I have already done mount -t /mnt but not yet ok. What shoule I do ?
Thank you.
I am not a Linux guy, but general Unix troubleshooting steps follow:
Is the /mnt mount information specified in /etc/fstab?
If not, then your mount command specified above was incomplete.
Is the underlying volume/FS available for mounting?
Does the /mnt directoy have files/dirs in it? If so, the system could be trying to prevent an overlay mount.
Thank you frozentin.
Is the /mnt mount information specified in /etc/fstab?No.
If not, then your mount command specified above was incomplete. How to complete ?
Is the underlying volume/FS available for mounting? Yes I can do cd /mnt.
Does the /mnt directoy have files/dirs in it? If so, the system could be trying to prevent an overlay mount. What to do then ?
Thank you.
You are missing the FS device path. You need to specify that.
You mis-understood my question. "cd /mnt" is not the way to check this. You need to find out the device that has the filesystem laid out on it, and see whether that is available. The device name will be something like /dev/mapper/... (see other devices listed in your df o/p above)"
You haven't answered the question. But, in general the OS will prevent you from mounting FSs on mount points which contain files/dirs. You have two options in such a case:
[1] Move the contents of /mnt to another dir, and then mount /mnt FS
or
[2] Read the man-page for mount and figure out how to tell the system to ignore the underlying files and dirs under /mnt and just go ahead and mount the /mnt FS as specified on the command line.
/mnt is AFAIK used to mount temporary devices: Flash drives, memory cards, or loopback devices as examples. That's why there is no fstab entry (as opposed to, say /media/cdrom).

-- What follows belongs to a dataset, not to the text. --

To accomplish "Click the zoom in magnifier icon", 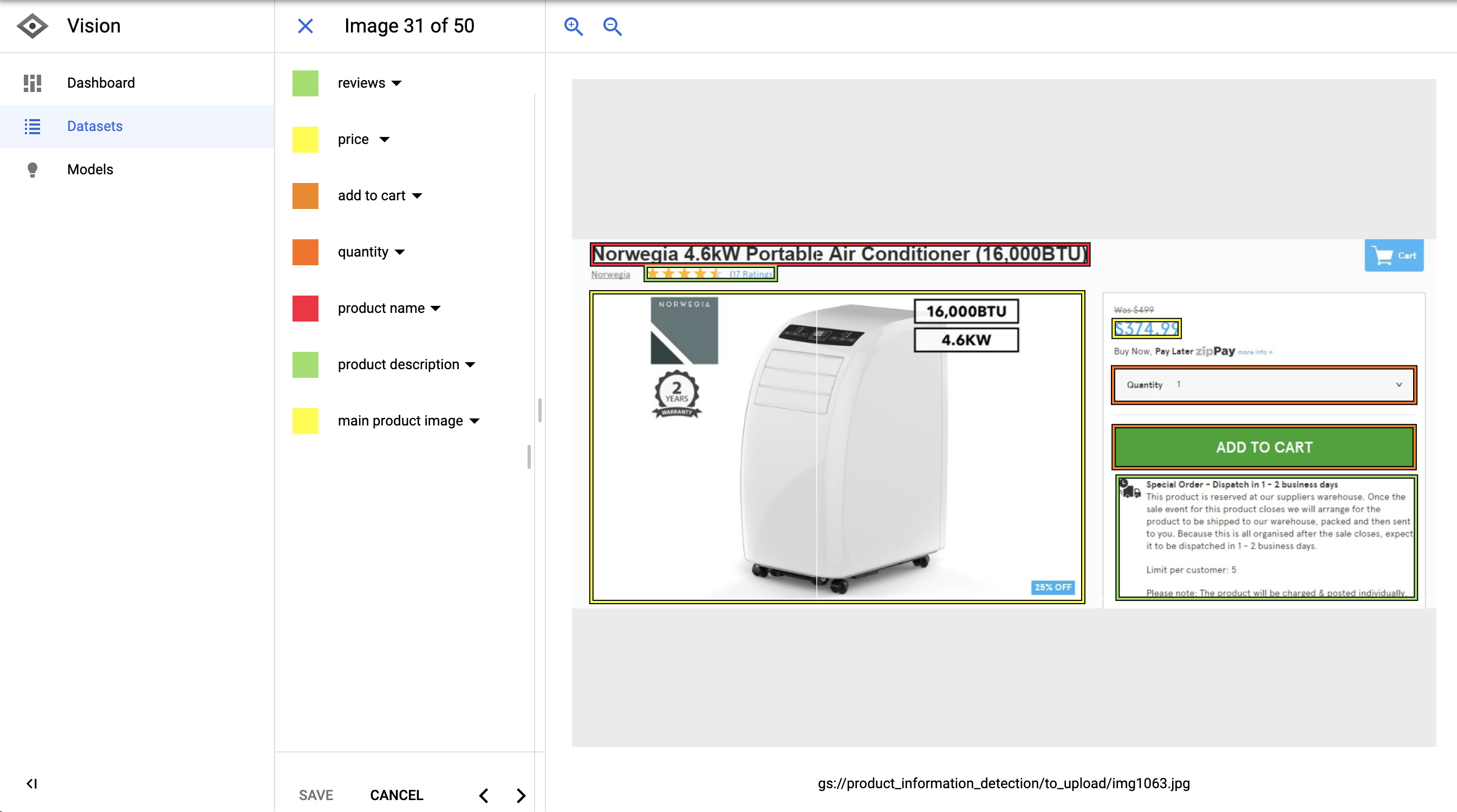I will (573, 26).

You can mount a device if you know it's device path (block file in /dev) and when it's filesystem is supported by Linux (almost any out there):
$ mount <device> <dir> # generic
$ mount /dev/sdg1 /mnt # most flash drives I know
To find out the path for a temporary device, look at the last few lines of dmesg
Why not? Dell apparently used the first partition for it's restore software, and hid the partition. Do an 'fdisk -l /dev/sda'. You'll probably be surprised over the actual list of partitions in your system.